* _TASK OBJECTIVE_
Locate the line that contains "Task: Insert a numbered list in Widget #2" in the data that follows. Copy it and every subsequent line to the end, exactly, excluding pictures.

* _DATA SUPPLIED_
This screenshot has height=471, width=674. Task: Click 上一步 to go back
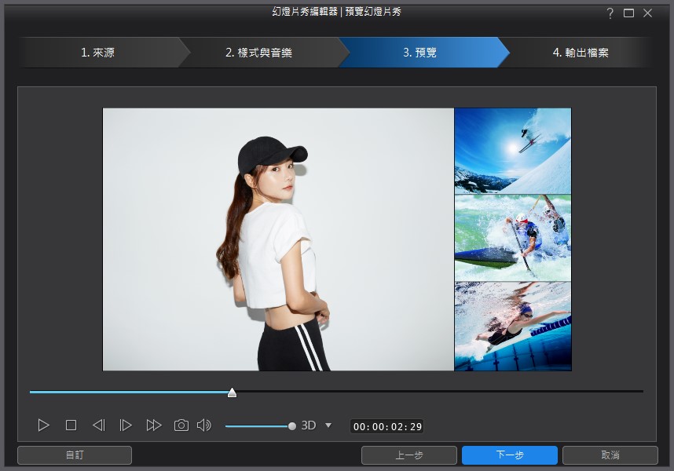click(x=409, y=455)
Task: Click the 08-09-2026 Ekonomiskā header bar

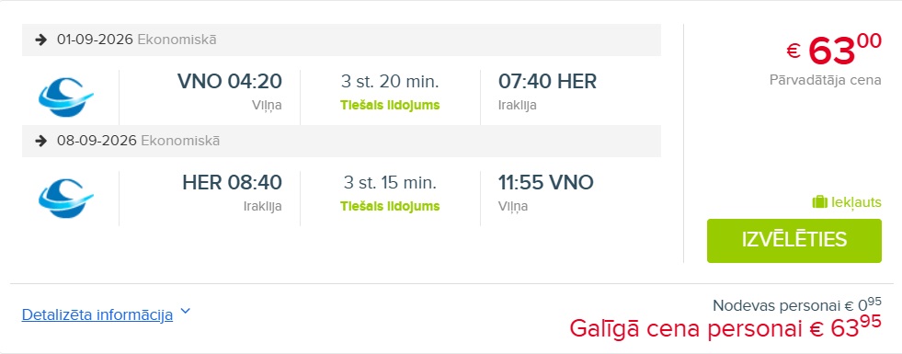Action: 341,141
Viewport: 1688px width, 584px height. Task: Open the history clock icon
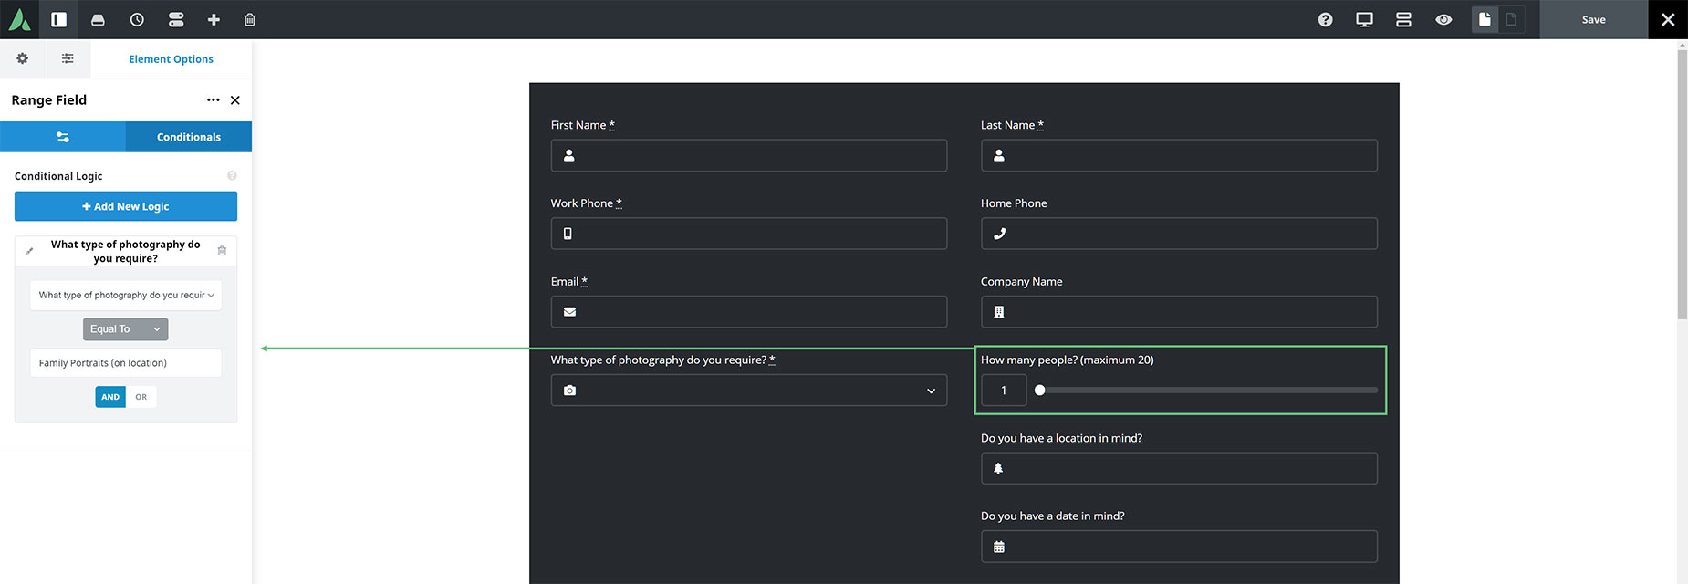tap(137, 19)
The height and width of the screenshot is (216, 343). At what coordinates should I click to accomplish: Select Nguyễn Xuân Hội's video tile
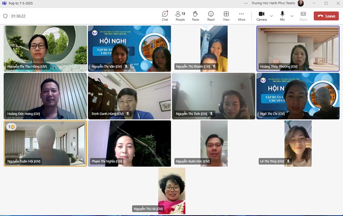45,143
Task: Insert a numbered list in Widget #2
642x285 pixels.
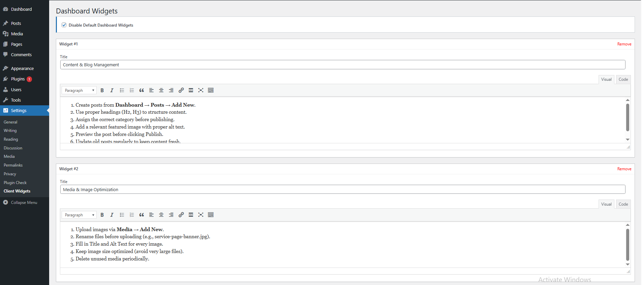Action: coord(132,215)
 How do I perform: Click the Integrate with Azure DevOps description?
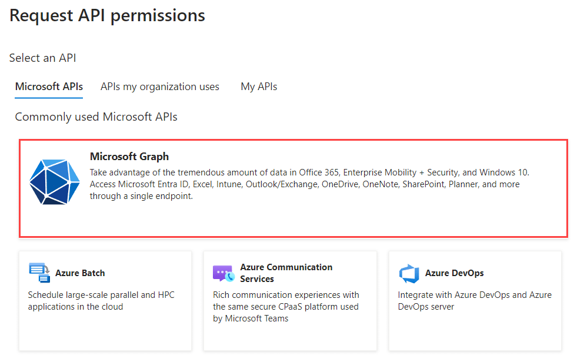[x=475, y=301]
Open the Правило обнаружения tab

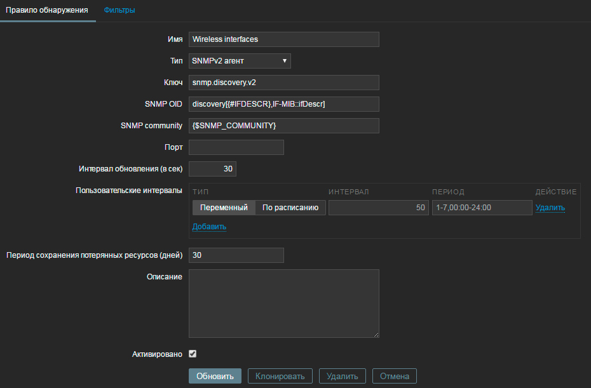(47, 10)
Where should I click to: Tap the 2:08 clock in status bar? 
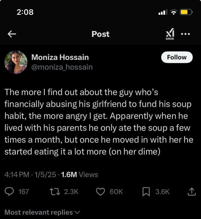25,12
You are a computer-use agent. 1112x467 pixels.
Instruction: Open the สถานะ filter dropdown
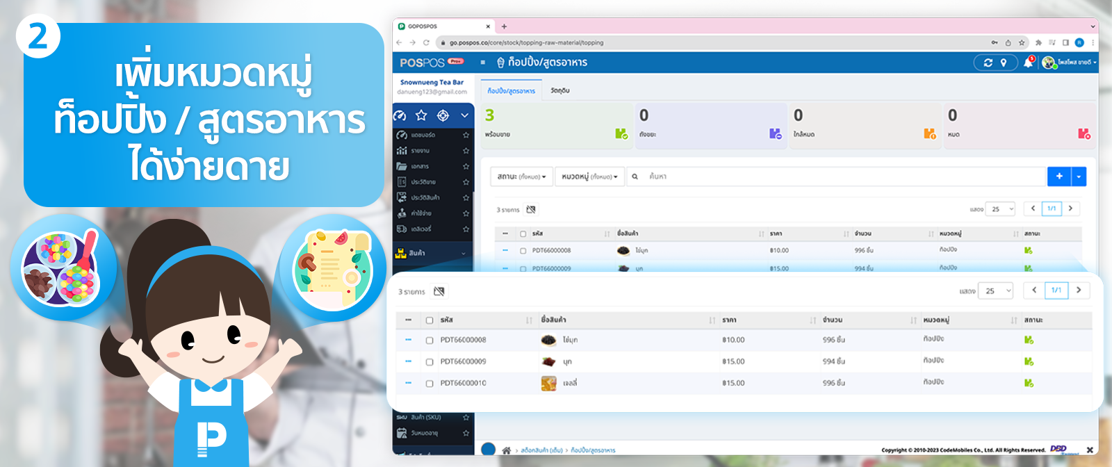pos(521,177)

* _ANSWER TO THIS TASK_
Task: Insert a numbered list in Widget #2
642x285 pixels.
Action: coord(132,215)
 How do I perform: Click the Integrate with Azure DevOps description?
[x=475, y=301]
Open the Правило обнаружения tab

(47, 10)
Where should I click to: Tap the 2:08 clock in status bar? 
25,12
You are a computer-use agent. 1112x467 pixels.
Instruction: Open the สถานะ filter dropdown
pos(521,177)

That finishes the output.